Prompt.
Reproduce exactly the lines below, from the first through the one containing "Task: Switch to", and nothing more.

Input data.
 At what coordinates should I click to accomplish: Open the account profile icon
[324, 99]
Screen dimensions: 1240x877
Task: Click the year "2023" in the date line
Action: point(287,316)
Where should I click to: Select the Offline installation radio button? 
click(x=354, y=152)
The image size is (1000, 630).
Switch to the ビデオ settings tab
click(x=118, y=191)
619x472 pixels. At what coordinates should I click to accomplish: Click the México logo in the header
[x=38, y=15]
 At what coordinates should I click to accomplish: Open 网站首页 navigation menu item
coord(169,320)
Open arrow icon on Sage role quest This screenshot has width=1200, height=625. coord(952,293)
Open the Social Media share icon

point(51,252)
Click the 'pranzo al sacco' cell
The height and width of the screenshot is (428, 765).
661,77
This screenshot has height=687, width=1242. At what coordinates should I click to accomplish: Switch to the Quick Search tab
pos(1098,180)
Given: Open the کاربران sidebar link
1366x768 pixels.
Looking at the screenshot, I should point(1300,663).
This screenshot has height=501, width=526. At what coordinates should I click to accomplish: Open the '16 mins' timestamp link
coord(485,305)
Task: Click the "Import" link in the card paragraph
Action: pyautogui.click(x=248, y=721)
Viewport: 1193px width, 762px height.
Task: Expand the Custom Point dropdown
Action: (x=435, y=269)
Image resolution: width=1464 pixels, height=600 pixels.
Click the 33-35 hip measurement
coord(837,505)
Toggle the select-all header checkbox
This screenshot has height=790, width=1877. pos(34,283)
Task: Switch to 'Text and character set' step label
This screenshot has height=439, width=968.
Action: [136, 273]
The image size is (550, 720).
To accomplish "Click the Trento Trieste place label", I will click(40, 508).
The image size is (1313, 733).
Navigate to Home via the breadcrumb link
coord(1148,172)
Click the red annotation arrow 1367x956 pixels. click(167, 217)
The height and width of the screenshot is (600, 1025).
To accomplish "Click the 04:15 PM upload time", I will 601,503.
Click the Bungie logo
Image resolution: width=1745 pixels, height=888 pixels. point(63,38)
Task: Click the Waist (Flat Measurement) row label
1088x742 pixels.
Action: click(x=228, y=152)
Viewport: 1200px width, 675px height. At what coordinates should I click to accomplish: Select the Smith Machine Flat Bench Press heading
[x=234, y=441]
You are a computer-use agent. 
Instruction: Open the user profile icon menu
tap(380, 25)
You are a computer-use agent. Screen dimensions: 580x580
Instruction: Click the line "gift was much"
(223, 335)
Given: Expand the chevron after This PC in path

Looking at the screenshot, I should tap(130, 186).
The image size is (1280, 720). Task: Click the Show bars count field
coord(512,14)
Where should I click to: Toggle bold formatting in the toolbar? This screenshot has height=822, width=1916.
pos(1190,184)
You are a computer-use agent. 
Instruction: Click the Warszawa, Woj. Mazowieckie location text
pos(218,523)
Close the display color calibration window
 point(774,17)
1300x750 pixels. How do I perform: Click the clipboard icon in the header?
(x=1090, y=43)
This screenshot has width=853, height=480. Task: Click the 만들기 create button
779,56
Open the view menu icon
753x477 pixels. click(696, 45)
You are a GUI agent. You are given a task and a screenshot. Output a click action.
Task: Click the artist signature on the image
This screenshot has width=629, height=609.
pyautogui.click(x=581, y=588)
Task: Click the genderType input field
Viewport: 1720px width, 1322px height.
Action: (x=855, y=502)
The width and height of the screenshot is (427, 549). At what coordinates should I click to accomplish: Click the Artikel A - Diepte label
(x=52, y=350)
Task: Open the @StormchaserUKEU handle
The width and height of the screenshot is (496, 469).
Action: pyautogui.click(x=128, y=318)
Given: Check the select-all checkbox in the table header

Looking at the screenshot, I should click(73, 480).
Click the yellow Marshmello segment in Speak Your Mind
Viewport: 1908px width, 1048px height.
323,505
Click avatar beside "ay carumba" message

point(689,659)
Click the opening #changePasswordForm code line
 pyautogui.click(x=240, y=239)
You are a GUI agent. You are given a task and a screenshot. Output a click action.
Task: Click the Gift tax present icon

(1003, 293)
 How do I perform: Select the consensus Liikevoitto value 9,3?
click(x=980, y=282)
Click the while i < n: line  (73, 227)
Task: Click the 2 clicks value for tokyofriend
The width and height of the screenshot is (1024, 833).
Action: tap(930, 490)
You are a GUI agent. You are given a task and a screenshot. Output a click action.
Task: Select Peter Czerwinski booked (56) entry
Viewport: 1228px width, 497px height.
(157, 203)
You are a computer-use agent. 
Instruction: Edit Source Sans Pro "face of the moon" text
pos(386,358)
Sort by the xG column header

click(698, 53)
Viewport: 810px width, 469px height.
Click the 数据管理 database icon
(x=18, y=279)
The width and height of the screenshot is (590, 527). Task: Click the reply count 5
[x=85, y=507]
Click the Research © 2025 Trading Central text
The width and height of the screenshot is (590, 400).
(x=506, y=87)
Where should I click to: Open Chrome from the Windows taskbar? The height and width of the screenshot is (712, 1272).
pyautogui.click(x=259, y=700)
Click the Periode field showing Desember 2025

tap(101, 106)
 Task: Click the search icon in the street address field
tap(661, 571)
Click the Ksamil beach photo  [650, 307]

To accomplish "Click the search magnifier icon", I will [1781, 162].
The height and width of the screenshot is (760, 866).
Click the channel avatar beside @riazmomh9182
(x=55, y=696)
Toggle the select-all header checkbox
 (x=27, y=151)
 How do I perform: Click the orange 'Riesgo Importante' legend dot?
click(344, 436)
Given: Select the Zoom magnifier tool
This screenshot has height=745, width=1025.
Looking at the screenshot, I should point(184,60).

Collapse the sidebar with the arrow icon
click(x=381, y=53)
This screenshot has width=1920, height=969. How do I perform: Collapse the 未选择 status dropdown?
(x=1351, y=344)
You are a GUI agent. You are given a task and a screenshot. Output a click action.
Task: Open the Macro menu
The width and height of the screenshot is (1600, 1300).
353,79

Exercise output.
 At what coordinates should I click to accomplish: Open the account profile icon
[324, 99]
Screen dimensions: 1240x877
Task: Click the year "2023" in the date line
Action: point(287,316)
Where should I click to: Select the Offline installation radio button? 
click(x=354, y=152)
The image size is (1000, 630).
Switch to the ビデオ settings tab
click(x=118, y=191)
619x472 pixels. At what coordinates should I click to accomplish: Click the México logo in the header
[x=38, y=15]
 At what coordinates should I click to accomplish: Open 网站首页 navigation menu item
coord(169,320)
Open arrow icon on Sage role quest This screenshot has width=1200, height=625. coord(952,293)
Open the Social Media share icon

point(51,252)
Click the 'pranzo al sacco' cell
The height and width of the screenshot is (428, 765).
661,77
This screenshot has height=687, width=1242. At what coordinates should I click to accomplish: Switch to the Quick Search tab
pos(1098,180)
Given: Open the کاربران sidebar link
1366x768 pixels.
Looking at the screenshot, I should point(1300,663).
This screenshot has height=501, width=526. At what coordinates should I click to accomplish: Open the '16 mins' timestamp link
coord(485,305)
Task: Click the "Import" link in the card paragraph
Action: pyautogui.click(x=248, y=721)
Viewport: 1193px width, 762px height.
Task: Expand the Custom Point dropdown
Action: (x=435, y=269)
Image resolution: width=1464 pixels, height=600 pixels.
Click the 33-35 hip measurement
coord(837,505)
Toggle the select-all header checkbox
This screenshot has height=790, width=1877. pos(34,283)
Task: Switch to 'Text and character set' step label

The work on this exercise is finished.